- _TASK_:
Pull out the rows from the start through the line containing "(1218, 1041).", and copy them word for word with nothing changed.

Stored data
════════════════

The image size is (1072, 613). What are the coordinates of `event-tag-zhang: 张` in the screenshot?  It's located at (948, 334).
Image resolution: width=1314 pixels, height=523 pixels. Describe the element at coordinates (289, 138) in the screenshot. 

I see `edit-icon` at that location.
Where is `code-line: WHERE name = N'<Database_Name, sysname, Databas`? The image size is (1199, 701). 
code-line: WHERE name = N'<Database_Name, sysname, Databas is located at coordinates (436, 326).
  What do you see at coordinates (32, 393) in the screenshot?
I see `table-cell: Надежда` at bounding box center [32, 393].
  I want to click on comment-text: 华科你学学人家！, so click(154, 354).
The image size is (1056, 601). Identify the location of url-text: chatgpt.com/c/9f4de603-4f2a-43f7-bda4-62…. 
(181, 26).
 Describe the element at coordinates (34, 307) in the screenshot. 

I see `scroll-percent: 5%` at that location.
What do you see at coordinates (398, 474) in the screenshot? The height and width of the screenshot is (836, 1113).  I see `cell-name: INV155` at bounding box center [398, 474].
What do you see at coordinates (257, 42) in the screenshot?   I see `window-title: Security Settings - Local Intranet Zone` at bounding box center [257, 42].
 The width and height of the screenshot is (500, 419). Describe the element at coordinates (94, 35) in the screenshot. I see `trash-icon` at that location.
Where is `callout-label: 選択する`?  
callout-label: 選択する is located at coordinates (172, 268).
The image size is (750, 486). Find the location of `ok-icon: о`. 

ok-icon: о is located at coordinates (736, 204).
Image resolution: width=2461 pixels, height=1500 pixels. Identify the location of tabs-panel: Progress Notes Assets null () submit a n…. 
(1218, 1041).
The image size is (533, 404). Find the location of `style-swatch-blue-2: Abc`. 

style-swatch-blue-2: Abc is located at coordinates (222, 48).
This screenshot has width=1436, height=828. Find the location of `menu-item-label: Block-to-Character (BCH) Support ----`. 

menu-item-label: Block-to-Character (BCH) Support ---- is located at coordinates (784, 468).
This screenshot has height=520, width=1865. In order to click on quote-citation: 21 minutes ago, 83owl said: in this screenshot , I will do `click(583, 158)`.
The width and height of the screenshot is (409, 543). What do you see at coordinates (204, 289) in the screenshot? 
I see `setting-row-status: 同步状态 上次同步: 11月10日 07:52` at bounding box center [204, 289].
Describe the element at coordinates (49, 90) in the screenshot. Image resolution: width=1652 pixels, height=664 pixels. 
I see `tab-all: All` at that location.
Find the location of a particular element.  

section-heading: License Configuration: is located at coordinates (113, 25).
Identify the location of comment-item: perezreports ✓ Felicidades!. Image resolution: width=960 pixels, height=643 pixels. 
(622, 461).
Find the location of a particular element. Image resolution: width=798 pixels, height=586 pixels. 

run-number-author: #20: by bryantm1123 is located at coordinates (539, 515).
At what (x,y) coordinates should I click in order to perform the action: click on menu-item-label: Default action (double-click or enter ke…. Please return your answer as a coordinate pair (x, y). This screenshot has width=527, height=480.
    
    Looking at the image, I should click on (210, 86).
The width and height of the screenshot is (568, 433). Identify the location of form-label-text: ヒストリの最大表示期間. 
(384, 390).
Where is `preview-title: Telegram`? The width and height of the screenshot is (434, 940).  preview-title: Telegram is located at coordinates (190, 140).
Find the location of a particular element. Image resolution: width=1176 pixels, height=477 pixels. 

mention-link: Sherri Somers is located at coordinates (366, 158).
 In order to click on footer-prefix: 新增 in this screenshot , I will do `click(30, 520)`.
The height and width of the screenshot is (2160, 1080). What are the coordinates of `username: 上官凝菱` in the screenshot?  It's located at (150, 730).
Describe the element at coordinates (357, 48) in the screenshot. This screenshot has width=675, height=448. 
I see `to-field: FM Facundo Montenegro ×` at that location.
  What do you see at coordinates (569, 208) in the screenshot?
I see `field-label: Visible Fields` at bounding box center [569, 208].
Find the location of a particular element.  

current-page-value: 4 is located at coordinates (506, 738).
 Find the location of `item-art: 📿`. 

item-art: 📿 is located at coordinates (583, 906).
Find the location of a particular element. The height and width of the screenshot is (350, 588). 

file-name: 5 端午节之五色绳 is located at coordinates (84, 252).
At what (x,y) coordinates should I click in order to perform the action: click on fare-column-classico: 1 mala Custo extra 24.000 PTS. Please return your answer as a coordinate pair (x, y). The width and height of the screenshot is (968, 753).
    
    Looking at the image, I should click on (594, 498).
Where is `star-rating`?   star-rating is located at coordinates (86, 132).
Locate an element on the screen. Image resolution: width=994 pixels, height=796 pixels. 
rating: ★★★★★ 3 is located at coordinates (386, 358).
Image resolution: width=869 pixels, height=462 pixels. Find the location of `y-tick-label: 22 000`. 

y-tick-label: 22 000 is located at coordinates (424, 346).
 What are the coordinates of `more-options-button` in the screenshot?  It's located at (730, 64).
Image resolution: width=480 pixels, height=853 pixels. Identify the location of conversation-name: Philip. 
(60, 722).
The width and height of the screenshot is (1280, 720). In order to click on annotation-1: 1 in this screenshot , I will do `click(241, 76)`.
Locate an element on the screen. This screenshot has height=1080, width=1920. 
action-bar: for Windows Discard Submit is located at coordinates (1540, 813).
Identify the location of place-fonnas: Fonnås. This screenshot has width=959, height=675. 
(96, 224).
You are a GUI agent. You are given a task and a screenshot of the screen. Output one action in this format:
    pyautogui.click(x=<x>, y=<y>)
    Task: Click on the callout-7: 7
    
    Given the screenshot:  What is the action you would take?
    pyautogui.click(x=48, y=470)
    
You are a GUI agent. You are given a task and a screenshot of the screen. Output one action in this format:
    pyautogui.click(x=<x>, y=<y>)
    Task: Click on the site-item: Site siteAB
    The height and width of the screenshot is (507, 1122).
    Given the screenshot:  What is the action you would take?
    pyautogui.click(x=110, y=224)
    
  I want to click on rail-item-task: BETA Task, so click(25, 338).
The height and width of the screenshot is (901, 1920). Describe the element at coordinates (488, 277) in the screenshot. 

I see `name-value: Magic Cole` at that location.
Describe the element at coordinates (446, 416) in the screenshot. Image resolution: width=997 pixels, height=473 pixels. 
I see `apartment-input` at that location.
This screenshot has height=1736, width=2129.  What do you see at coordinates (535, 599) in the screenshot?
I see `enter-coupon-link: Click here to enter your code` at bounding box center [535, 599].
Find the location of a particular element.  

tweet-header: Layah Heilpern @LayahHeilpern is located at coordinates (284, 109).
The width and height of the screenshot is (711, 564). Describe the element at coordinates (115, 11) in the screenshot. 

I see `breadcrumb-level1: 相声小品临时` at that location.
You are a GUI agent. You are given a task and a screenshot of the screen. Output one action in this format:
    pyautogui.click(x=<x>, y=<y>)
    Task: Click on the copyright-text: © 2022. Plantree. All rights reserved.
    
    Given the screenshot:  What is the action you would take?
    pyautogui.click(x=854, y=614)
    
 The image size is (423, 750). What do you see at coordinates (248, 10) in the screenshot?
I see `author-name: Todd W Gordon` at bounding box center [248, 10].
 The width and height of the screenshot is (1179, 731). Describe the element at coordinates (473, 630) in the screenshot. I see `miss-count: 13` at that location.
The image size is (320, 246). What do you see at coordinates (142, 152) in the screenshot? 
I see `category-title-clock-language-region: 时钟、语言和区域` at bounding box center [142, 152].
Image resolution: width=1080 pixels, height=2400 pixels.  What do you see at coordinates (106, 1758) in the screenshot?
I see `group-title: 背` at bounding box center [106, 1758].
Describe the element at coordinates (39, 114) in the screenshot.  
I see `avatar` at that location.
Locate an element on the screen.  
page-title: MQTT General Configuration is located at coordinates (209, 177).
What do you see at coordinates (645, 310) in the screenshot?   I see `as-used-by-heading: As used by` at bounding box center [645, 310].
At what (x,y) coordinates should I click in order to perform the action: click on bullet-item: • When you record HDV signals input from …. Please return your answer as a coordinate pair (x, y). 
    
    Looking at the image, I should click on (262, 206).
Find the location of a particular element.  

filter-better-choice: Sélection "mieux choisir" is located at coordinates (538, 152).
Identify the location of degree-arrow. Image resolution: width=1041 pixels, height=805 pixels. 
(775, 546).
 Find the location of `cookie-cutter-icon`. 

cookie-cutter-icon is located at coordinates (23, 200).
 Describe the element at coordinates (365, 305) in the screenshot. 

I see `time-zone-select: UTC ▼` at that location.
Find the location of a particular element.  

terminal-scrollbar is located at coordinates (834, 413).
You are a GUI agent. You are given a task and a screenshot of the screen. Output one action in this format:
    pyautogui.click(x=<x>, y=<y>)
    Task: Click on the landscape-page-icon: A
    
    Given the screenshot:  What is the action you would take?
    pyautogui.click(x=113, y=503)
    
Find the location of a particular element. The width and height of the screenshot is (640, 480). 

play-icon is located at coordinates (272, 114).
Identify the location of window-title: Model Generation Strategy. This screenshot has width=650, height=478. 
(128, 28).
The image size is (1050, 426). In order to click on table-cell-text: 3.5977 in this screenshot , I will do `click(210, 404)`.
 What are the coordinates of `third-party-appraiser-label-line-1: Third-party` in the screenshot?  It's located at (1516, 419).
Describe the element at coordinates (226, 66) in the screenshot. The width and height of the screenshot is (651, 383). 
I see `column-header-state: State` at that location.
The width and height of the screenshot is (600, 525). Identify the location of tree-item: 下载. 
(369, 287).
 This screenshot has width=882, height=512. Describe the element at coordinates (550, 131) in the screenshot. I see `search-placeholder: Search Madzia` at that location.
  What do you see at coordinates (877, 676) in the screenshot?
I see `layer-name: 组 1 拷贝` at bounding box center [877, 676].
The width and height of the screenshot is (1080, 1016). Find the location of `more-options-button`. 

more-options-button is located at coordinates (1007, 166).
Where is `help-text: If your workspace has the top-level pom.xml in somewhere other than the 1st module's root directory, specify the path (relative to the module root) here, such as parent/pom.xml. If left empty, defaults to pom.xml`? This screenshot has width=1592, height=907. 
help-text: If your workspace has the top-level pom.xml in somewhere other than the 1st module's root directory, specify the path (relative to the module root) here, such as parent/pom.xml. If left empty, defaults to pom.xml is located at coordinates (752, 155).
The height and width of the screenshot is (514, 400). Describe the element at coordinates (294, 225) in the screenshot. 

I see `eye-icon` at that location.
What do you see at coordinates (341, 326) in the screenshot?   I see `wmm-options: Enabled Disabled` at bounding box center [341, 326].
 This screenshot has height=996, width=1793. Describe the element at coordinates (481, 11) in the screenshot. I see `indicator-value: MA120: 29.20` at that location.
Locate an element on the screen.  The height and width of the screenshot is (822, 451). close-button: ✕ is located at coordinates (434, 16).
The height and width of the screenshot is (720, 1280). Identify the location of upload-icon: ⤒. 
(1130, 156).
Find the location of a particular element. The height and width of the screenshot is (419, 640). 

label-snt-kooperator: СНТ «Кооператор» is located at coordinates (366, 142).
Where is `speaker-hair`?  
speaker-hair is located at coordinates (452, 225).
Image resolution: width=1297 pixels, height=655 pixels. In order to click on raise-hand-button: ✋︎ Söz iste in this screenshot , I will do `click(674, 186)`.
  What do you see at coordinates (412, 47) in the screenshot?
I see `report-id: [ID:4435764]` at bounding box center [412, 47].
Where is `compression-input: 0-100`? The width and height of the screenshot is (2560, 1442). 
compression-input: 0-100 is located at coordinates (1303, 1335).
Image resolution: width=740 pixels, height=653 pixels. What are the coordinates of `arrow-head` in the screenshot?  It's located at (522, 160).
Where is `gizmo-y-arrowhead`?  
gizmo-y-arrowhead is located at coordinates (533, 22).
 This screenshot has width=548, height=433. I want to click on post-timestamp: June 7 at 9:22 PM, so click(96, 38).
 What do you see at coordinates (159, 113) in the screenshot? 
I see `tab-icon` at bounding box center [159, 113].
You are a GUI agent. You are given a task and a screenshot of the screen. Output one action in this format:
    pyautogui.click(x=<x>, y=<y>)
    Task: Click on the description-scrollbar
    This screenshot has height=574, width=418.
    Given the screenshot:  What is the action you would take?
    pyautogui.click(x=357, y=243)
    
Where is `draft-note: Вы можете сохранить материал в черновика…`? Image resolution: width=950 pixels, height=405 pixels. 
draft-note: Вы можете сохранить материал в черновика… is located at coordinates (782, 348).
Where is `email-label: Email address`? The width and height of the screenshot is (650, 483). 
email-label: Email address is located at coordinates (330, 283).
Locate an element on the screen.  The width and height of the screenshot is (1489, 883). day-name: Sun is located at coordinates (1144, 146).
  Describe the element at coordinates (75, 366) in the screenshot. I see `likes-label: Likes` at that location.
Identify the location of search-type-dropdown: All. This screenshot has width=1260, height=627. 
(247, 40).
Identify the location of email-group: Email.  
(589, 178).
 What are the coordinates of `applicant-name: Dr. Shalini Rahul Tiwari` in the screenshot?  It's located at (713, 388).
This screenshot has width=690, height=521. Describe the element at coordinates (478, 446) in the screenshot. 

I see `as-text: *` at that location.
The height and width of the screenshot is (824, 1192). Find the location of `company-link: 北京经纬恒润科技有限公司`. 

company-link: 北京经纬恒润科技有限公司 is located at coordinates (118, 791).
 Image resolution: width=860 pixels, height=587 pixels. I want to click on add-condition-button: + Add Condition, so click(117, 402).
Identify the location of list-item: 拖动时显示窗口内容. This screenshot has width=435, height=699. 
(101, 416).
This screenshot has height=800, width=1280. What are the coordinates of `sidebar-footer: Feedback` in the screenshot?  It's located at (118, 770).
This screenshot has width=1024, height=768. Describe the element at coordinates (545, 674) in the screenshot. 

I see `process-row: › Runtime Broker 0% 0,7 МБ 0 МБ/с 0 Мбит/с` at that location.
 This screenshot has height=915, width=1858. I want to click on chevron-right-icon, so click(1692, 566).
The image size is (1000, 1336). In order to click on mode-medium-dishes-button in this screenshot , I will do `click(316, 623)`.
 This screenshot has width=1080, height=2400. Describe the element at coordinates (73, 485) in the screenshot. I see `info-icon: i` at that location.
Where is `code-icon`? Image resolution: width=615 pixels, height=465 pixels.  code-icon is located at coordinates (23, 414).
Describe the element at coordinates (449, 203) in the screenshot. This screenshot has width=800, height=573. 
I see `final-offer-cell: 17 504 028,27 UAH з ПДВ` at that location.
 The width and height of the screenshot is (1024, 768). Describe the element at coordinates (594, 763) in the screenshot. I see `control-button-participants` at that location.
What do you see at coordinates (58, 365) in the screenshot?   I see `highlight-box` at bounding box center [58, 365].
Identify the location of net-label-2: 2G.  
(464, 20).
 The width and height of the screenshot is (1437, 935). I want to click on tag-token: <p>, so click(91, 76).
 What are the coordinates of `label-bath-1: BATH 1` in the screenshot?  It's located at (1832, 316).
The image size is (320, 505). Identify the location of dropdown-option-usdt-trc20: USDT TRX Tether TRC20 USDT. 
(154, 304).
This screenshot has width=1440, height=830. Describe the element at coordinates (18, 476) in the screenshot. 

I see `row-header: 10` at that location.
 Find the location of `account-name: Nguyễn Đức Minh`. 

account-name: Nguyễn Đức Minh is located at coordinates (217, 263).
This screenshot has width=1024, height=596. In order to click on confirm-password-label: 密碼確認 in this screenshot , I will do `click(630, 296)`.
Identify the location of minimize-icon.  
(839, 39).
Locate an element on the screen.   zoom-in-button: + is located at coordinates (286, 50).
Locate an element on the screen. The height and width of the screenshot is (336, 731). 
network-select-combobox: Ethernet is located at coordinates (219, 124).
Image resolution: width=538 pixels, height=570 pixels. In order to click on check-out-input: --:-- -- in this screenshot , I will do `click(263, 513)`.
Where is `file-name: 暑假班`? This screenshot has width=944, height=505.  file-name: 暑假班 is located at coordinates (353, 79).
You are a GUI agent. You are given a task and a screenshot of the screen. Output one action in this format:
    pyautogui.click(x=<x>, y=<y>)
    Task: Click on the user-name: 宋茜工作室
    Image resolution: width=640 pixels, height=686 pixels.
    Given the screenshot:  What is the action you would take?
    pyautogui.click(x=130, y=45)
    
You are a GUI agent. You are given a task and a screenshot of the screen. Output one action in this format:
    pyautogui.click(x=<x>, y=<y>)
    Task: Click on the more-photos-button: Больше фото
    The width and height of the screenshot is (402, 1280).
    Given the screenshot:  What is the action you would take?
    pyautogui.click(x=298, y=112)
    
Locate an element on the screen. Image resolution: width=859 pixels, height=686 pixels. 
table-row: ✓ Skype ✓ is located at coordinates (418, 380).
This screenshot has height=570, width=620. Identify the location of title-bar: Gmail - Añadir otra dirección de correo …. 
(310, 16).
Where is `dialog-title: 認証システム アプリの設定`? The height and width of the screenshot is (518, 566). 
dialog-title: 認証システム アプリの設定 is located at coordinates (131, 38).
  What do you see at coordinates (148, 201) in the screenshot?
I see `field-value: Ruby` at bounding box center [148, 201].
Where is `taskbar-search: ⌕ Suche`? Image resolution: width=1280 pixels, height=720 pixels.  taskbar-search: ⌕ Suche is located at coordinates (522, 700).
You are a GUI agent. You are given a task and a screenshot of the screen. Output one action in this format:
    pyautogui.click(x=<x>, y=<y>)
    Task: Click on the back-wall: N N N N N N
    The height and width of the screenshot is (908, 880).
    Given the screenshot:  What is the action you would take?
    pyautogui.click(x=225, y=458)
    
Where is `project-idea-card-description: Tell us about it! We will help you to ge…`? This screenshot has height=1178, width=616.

════════════════

- _ANSWER TO THIS PROBLEM_:
The image size is (1072, 613). What are the coordinates of `event-tag-zhang: 张` in the screenshot?  It's located at (948, 334).
Image resolution: width=1314 pixels, height=523 pixels. Describe the element at coordinates (289, 138) in the screenshot. 

I see `edit-icon` at that location.
Where is `code-line: WHERE name = N'<Database_Name, sysname, Databas`? The image size is (1199, 701). 
code-line: WHERE name = N'<Database_Name, sysname, Databas is located at coordinates (436, 326).
  What do you see at coordinates (32, 393) in the screenshot?
I see `table-cell: Надежда` at bounding box center [32, 393].
  I want to click on comment-text: 华科你学学人家！, so click(154, 354).
The image size is (1056, 601). Identify the location of url-text: chatgpt.com/c/9f4de603-4f2a-43f7-bda4-62…. 
(181, 26).
 Describe the element at coordinates (34, 307) in the screenshot. 

I see `scroll-percent: 5%` at that location.
What do you see at coordinates (398, 474) in the screenshot? The height and width of the screenshot is (836, 1113).  I see `cell-name: INV155` at bounding box center [398, 474].
What do you see at coordinates (257, 42) in the screenshot?   I see `window-title: Security Settings - Local Intranet Zone` at bounding box center [257, 42].
 The width and height of the screenshot is (500, 419). Describe the element at coordinates (94, 35) in the screenshot. I see `trash-icon` at that location.
Where is `callout-label: 選択する`?  
callout-label: 選択する is located at coordinates (172, 268).
The image size is (750, 486). Find the location of `ok-icon: о`. 

ok-icon: о is located at coordinates (736, 204).
Image resolution: width=2461 pixels, height=1500 pixels. Identify the location of tabs-panel: Progress Notes Assets null () submit a n…. 
(1218, 1041).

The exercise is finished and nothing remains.